Stored data:

--- START ---

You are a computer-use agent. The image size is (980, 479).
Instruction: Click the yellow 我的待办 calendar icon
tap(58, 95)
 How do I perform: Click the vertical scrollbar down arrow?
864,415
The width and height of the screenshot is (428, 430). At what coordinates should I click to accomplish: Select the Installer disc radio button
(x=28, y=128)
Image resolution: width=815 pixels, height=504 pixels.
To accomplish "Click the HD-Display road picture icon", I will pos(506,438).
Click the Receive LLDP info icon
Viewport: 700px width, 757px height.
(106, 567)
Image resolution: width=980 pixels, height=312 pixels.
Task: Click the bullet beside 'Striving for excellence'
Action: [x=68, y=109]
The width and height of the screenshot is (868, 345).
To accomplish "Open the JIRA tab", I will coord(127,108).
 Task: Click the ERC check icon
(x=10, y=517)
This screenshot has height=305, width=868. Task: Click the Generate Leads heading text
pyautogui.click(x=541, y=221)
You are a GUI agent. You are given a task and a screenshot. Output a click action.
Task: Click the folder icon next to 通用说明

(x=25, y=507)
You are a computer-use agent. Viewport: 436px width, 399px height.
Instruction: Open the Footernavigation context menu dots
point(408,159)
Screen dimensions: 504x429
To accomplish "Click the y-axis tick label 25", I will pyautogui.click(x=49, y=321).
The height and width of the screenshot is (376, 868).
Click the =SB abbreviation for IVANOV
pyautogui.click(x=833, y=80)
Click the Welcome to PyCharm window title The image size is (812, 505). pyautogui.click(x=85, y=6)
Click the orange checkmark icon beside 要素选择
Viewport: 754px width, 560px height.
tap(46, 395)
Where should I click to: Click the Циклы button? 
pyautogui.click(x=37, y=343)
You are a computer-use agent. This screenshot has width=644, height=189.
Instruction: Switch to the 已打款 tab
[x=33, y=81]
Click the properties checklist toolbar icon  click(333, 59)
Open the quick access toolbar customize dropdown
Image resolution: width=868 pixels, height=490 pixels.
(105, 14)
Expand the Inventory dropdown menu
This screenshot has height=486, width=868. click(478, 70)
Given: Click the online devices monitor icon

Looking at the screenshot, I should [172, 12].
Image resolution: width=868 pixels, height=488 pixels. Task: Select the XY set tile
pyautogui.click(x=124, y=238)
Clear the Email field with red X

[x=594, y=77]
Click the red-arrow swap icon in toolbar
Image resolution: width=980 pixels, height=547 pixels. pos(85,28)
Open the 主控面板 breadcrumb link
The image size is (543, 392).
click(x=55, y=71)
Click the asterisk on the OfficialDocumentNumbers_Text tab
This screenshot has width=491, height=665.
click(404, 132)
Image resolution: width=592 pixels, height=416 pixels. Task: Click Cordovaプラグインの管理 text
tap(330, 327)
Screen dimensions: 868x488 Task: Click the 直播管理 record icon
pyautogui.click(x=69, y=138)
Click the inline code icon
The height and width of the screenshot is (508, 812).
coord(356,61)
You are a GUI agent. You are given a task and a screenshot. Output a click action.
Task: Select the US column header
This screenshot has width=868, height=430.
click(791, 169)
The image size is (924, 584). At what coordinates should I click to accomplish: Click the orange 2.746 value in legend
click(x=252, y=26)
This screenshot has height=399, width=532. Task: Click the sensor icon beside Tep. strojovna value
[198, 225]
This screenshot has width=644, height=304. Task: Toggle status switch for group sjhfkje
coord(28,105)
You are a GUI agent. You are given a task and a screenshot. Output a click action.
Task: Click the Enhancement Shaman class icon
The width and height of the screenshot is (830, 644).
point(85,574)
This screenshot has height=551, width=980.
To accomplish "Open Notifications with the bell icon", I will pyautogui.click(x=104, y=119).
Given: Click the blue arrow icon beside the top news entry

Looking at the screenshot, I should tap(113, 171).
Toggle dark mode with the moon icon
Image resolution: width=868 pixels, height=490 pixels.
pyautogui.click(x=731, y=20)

--- END ---

Try it: Output the lines above exactly, but only those between the line holding "Click the properties" and the line holding "Task: Select the US column header", inclusive.

Finished task:
Click the properties checklist toolbar icon  click(333, 59)
Open the quick access toolbar customize dropdown
Image resolution: width=868 pixels, height=490 pixels.
(105, 14)
Expand the Inventory dropdown menu
This screenshot has height=486, width=868. click(478, 70)
Given: Click the online devices monitor icon

Looking at the screenshot, I should [172, 12].
Image resolution: width=868 pixels, height=488 pixels. Task: Select the XY set tile
pyautogui.click(x=124, y=238)
Clear the Email field with red X

[x=594, y=77]
Click the red-arrow swap icon in toolbar
Image resolution: width=980 pixels, height=547 pixels. pos(85,28)
Open the 主控面板 breadcrumb link
The image size is (543, 392).
click(x=55, y=71)
Click the asterisk on the OfficialDocumentNumbers_Text tab
This screenshot has width=491, height=665.
click(404, 132)
Image resolution: width=592 pixels, height=416 pixels. Task: Click Cordovaプラグインの管理 text
tap(330, 327)
Screen dimensions: 868x488 Task: Click the 直播管理 record icon
pyautogui.click(x=69, y=138)
Click the inline code icon
The height and width of the screenshot is (508, 812).
coord(356,61)
You are a GUI agent. You are given a task and a screenshot. Output a click action.
Task: Select the US column header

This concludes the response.